While Niners backup QB Colin Kaepernick has touched off a national debate and countless similar gestures of protest with his highly publicized refusal to stand for the pregame playing of “The Star Spangled Banner”, 14-year NBA veteran David West has been engaging in his own quiet protest for a half decade. Speaking with The Undefeated’s Marc J. Spears, West explains his decision to stand a few feet behind his Warriors teammates is entirely deliberate.

“What about education? What about infant mortality? How about how we die younger and our babies die sooner?” power forward West told The Undefeated after the Warriors’ 97-93 preseason loss to the Toronto Raptors in Vancouver, British Columbia. “We die. [Black men] have the shortest life expectancy. C’mon, man. The health care system? There are so many [issues]. It’s like, whatever …

“I can’t start talking about civic issues. I can’t start talking about civility and being a citizen if m—–f—— don’t even think I’m a human being. How can you talk about progress and how humans interrelate with one another when you don’t even recognize our humanity? We got to somehow get that straight first so we’re on the same playing field. And that’s how I feel. There is just a lot of stuff, man.”

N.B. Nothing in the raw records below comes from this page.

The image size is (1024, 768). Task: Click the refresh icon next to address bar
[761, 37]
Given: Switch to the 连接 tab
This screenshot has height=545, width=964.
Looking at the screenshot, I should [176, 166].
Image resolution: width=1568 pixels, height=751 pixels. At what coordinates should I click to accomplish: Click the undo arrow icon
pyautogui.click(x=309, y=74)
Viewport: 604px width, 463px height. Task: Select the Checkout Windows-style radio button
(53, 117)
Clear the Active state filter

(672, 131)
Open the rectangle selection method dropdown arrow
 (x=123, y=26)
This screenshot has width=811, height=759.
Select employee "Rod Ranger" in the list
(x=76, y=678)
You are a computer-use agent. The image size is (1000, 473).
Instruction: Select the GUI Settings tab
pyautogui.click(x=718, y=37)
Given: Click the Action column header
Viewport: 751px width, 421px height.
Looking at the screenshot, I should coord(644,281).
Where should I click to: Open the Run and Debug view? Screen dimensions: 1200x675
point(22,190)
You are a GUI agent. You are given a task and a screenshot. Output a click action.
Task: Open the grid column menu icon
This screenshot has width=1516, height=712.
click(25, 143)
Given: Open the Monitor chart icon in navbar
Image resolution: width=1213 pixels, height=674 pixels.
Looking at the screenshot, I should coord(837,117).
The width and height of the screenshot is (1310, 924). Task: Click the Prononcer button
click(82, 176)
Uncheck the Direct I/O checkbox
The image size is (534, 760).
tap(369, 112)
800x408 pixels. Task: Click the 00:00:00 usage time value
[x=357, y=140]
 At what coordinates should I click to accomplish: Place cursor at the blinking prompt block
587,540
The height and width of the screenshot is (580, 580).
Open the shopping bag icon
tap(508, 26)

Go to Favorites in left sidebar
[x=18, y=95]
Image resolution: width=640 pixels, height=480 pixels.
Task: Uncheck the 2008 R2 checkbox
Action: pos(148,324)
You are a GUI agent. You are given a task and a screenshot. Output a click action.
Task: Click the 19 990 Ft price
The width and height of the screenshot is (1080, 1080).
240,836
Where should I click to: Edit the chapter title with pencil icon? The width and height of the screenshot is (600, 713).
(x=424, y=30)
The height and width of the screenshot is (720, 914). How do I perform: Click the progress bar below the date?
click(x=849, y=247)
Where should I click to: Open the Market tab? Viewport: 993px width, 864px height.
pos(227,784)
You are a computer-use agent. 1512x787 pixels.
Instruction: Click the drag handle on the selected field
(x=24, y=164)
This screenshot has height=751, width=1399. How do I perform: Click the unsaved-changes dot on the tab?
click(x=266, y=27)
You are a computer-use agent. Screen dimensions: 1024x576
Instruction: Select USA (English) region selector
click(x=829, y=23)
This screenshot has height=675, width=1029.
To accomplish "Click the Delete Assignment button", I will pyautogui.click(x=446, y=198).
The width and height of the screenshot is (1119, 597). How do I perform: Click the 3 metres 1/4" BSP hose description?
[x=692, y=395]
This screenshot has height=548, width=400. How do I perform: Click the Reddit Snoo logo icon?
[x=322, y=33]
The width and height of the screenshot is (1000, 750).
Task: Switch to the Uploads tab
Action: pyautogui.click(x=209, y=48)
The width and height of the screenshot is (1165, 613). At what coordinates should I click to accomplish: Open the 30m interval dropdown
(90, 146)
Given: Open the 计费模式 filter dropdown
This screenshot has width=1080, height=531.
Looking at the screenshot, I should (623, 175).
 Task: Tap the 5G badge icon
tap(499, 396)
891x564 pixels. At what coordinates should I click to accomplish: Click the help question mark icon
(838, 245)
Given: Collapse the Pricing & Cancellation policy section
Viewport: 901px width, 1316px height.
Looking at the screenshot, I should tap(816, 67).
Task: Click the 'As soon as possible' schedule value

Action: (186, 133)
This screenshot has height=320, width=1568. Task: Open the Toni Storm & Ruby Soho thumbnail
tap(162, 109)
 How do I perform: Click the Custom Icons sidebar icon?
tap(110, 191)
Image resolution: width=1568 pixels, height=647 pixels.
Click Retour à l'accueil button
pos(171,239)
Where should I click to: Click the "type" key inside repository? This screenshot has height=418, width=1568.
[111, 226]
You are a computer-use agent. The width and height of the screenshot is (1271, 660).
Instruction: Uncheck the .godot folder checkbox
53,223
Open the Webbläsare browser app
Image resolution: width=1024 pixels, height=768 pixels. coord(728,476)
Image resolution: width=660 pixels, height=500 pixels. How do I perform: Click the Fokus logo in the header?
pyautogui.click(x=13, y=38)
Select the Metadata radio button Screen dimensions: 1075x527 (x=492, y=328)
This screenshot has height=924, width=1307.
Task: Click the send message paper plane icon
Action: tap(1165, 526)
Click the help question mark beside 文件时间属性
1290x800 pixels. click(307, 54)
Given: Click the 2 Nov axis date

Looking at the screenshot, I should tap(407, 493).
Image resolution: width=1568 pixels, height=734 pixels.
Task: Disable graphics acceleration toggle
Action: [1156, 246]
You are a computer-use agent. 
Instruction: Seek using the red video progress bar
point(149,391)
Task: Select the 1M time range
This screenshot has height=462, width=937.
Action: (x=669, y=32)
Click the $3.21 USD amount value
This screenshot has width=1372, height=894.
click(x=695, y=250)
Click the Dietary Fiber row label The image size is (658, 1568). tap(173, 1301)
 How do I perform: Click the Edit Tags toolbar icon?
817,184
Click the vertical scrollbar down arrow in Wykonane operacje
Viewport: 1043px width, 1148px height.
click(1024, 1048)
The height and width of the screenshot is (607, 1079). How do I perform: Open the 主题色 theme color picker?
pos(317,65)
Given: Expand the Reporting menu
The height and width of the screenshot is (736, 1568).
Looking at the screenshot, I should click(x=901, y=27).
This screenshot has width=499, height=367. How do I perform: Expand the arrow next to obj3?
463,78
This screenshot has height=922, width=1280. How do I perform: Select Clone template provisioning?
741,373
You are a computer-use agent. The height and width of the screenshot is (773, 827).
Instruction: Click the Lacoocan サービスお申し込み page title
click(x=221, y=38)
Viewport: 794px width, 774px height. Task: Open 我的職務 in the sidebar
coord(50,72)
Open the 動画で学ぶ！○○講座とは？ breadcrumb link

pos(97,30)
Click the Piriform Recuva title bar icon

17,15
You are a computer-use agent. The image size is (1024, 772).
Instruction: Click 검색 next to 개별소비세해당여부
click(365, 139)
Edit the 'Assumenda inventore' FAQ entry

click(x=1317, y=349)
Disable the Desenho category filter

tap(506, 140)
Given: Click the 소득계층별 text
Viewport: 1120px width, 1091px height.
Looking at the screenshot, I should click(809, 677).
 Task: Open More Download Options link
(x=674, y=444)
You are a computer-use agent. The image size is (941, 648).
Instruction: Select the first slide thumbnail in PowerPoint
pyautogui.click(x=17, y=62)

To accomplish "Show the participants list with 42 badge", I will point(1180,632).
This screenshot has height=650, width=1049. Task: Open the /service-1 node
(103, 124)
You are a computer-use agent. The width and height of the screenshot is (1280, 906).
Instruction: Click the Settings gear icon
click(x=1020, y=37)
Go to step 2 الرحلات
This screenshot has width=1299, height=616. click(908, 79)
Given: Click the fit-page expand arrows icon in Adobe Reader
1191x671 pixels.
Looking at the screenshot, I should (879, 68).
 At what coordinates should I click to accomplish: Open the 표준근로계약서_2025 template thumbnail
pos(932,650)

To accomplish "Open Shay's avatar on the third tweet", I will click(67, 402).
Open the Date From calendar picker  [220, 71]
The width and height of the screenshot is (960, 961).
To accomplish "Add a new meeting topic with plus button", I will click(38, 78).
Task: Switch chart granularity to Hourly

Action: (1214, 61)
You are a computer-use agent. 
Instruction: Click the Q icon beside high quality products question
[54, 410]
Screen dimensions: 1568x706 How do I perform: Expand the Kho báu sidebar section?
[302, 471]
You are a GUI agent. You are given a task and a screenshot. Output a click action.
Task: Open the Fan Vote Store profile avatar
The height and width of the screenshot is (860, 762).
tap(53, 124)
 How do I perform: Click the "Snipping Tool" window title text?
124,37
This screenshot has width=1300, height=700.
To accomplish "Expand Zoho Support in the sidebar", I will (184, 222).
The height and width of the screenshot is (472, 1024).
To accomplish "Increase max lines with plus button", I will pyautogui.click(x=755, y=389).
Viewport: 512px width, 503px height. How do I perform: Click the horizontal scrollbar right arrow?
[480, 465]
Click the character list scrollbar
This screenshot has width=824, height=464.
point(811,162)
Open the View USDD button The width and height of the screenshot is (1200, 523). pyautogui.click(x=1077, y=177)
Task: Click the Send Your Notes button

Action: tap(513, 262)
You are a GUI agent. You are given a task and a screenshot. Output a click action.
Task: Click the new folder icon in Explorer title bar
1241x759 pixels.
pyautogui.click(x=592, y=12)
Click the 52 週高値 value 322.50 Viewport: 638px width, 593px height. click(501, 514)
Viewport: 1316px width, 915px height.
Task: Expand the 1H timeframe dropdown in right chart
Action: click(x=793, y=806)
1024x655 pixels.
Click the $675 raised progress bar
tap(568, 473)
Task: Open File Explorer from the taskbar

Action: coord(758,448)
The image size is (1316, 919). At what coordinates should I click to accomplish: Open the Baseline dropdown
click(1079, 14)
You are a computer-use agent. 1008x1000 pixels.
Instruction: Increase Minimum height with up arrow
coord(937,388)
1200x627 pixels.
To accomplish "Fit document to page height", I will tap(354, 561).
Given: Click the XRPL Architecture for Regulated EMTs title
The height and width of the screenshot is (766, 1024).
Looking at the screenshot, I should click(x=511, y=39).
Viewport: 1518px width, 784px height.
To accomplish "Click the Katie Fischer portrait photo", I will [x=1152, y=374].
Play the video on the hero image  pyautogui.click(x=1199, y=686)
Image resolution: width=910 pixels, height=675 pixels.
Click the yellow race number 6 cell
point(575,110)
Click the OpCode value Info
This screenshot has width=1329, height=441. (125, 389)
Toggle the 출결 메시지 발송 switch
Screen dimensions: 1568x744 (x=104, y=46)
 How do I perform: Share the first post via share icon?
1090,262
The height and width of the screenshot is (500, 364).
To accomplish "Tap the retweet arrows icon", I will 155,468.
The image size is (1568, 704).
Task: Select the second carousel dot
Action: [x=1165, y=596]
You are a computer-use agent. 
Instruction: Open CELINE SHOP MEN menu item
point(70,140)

“What (Kaepernick) is doing is great, but I think it’s going to pass, too,” West said. “I’m not as optimistic about everything as everyone always seems to be. I don’t wear it on my sleeve like I used to. I’ve gotten older and a little bit more mature in terms of my thinking. But I understand human rights issues…until you handle humanity, how do you get to talking about mass incarceration? How do you get to talk about our undereducated kids? How do we get to the health care system? How do we get to all that and you don’t even think I’m a human?”